__Requirement__. In the passage about a first family visit to China, rewrite the part starting at "Throughout our trip" and ending at "but reassuringly smile.", changing every "relatives" to "family members".

__Extract to read__.
I was a chubby-cheeked seven-year old girl on my first family visit to China. While this stranger was trying to talk to me, all I was hearing was, “Ni long huo ya ma?” He didn’t know that I couldn’t speak Chinese. My appearance was 100% Chinese, but my thoughts rattled in English. As the banana comparison goes, I was yellow on the outside, white on the inside. Though my parents were both born and raised in China, I was born in the United States of America which made me American-born Chinese – ABC.

Throughout our trip to China, my parents carted my sister and me to reunion after reunion where we met our relatives for the first time. But each gathering progressed similarly: my grandparents, aunts, uncles, and cousins would eagerly approach me, speak to me, and watch me, waiting for a reply. As I racked my brain for something to say, English words would readily come to mind, but not a single Chinese word. I would stare back silently, offering a demure smile. My relatives would sigh but reassuringly smile.

__Raw data__.
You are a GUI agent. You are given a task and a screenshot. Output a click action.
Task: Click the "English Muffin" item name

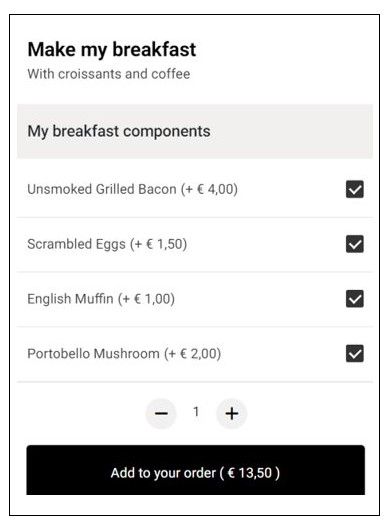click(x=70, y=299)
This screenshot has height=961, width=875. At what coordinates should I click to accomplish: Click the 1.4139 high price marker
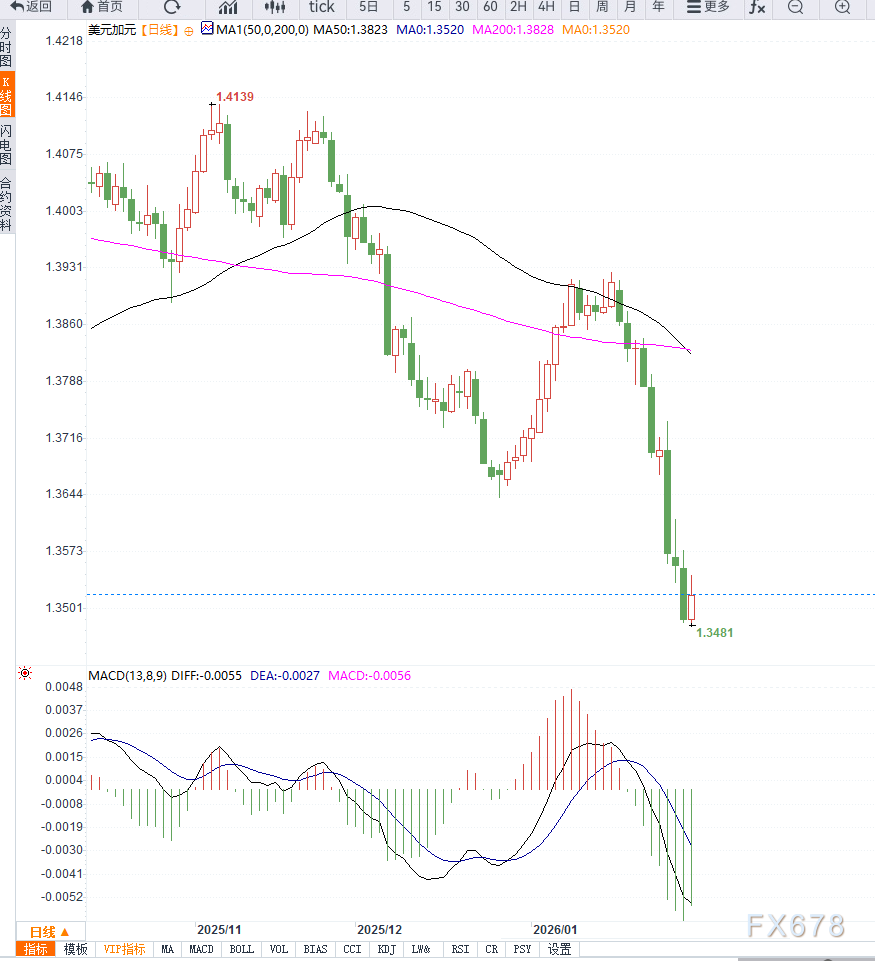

__Solution to this problem__.
Throughout our trip to China, my parents carted my sister and me to reunion after reunion where we met our family members for the first time. But each gathering progressed similarly: my grandparents, aunts, uncles, and cousins would eagerly approach me, speak to me, and watch me, waiting for a reply. As I racked my brain for something to say, English words would readily come to mind, but not a single Chinese word. I would stare back silently, offering a demure smile. My family members would sigh but reassuringly smile.